Howlett retired in April, but she’s still putting her health care heft to use. Earlier this year, she became AARP Rhode Island’s volunteer state president.

“I still wanted to be engaged in the community and making a difference,” says Howlett, who lives in Providence and was most recently director of special projects in the provost’s office at the University of Rhode Island.

Catherine Taylor, AARP Rhode Island’s state director, says she was “overjoyed” when Howlett applied. The two had worked together to write the first state plan for Alzheimer’s disease in 2012, when Howlett was lieutenant governor and Taylor was director of the state Division of Elderly Affairs.

“She doesn’t care about getting credit or her own advancement,” Taylor says. “She just really wants to do good things in the world.”

In addition to her 10 years in elected office—during which she chaired Rhode Island’s Long Term Care Coordinating Council and helped implement the federal Affordable Care Act in the state—Howlett served for two years as Rhode Island’s Health and Human Services secretary.
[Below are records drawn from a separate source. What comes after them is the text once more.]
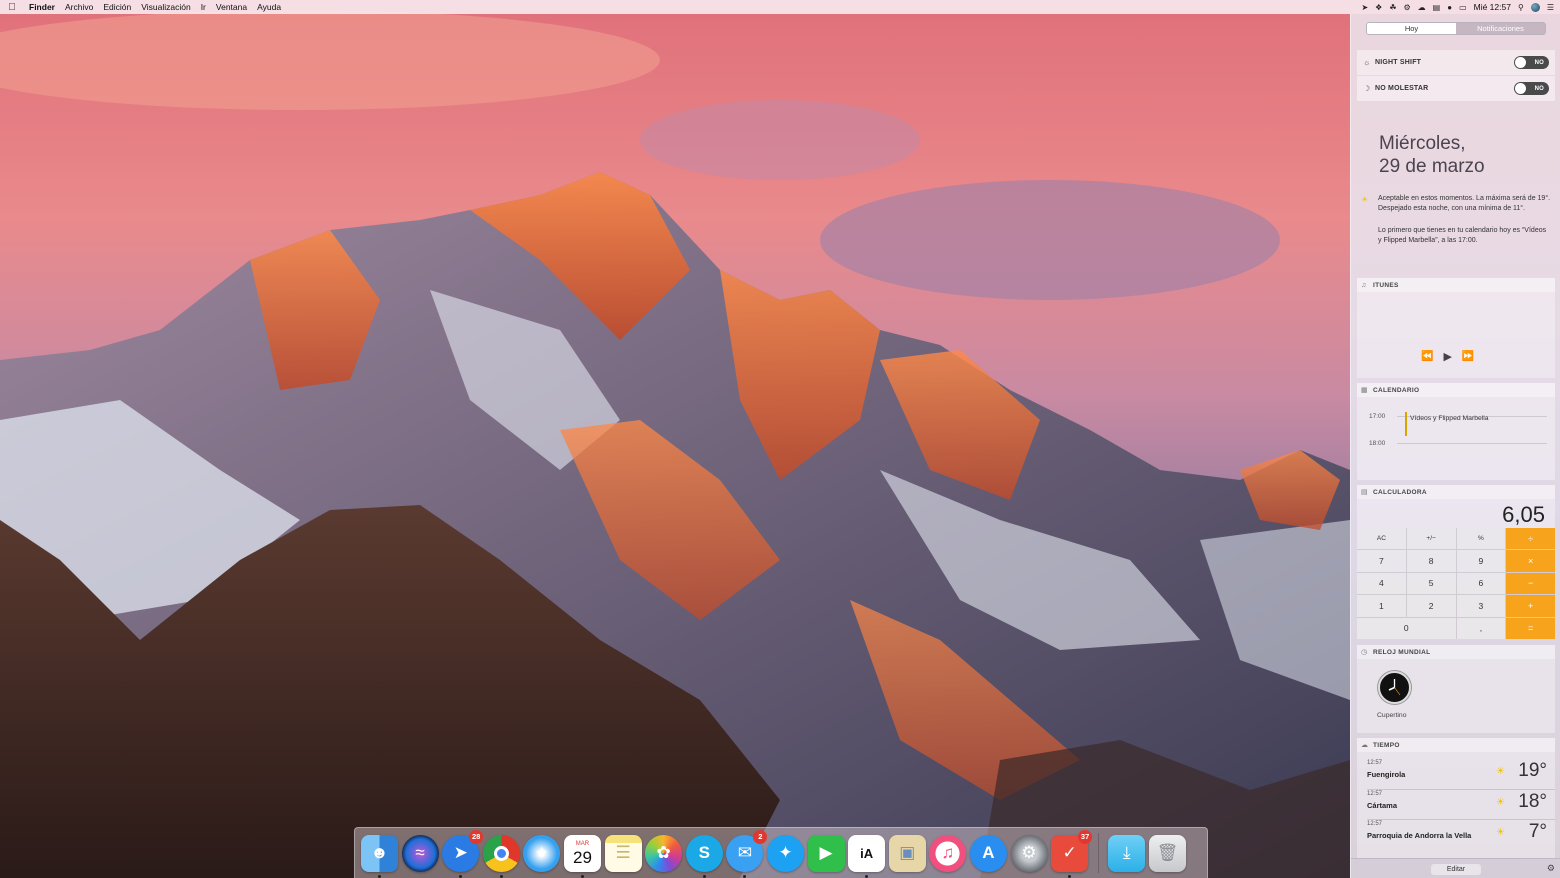 The height and width of the screenshot is (878, 1560). What do you see at coordinates (1386, 774) in the screenshot?
I see `weather-city: Fuengirola` at bounding box center [1386, 774].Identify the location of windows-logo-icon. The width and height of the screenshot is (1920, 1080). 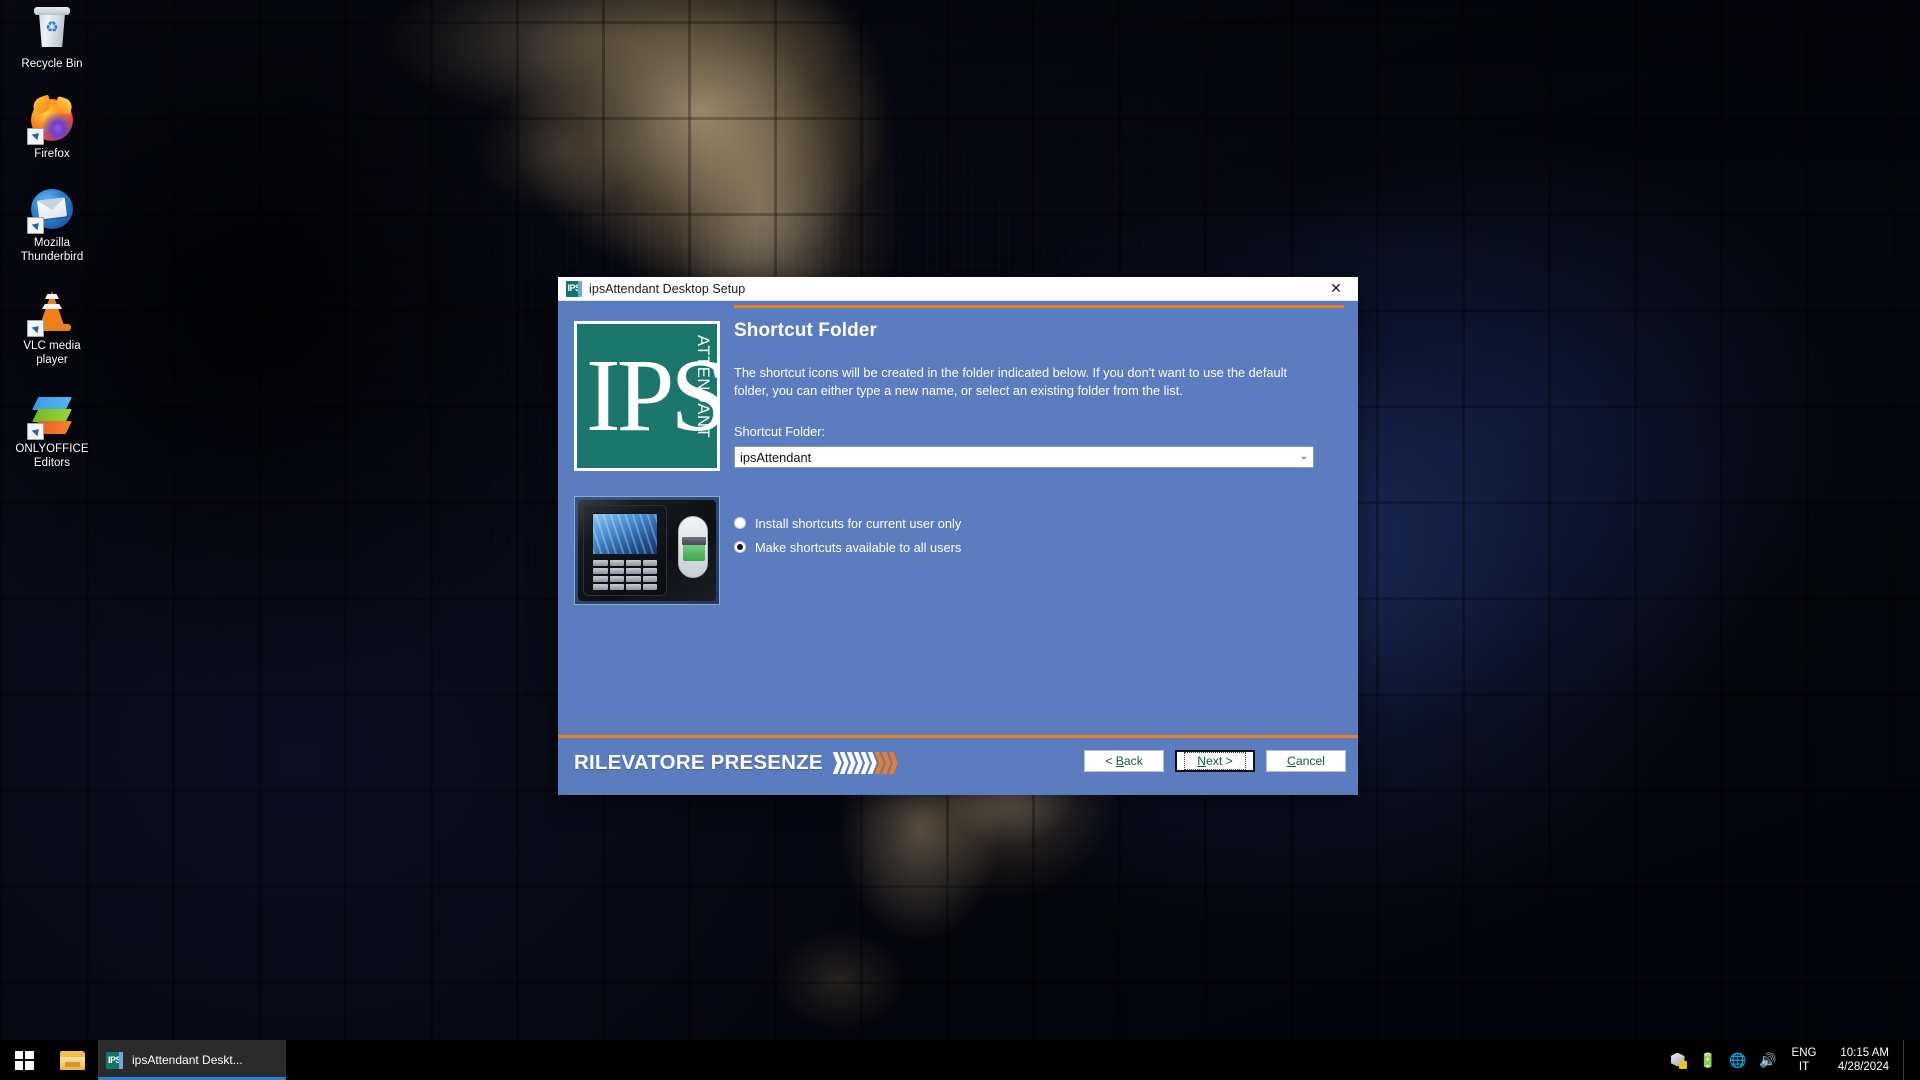
(24, 1060).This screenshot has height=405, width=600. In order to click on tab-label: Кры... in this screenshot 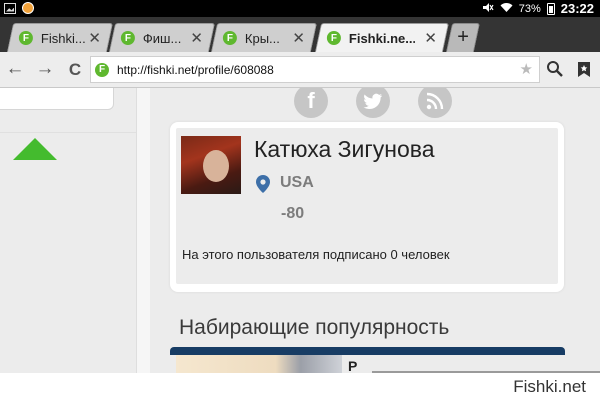, I will do `click(262, 38)`.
“Health care has been my passion ... even as a teenager,” says Howlett, who also loves the outdoors and spends her free time hiking, among other activities.

In her volunteer role at AARP, she has been penning op-eds on accessory dwelling units and retirement savings legislation, meeting with Rhode Island’s congressional delegation in Washington and even pitching in at shredding events. “She just likes to roll up her sleeves and get to work,” says Taylor.